Tracks and signs: two large dogs; two humans; one racoon.

Driving back toward Eugene, late in the day, turned wrong at a junction, proceeded eastward for many a twisty mile through beautiful forest and meadow lands. I was in no shape to stop and enjoy. Came to a sign: Elk Viewing. I pulled over. Elk were there, the bulls in gorgeous velvet. However, giving the elk barely a glance, I approached the nearest parked vehicle and asked if this road would take me to Eugene. A tall, urbane, sun-tanned man gave brief, coherent directions. I turned to go, but the man asked if I'd
ever seen elk. I said, dismissively, grumpily, that I'd grown up with elk, back in Wyoming. I wanted to call back those words, that tone. Too late. I was waking up, and now I was noticing the man's beaming face. He was happy!

"They're in velvet," he said. "They're magnificent animals."

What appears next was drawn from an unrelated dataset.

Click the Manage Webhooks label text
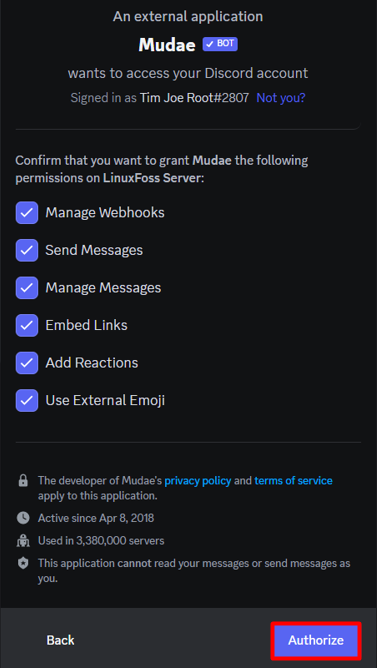 (105, 213)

"They are," I said, and meant it.

Back home in far north New York state, another surprise: the ash tree that's been slowly dying for three or four years has suddenly decided to live, even its topmost branches that had looked dead, are leafed out in dark green. Looking at that tree, can't help thinking that we varmentalists might rise again too, truly green, not in pale discouragement but in deep, rich confident life color.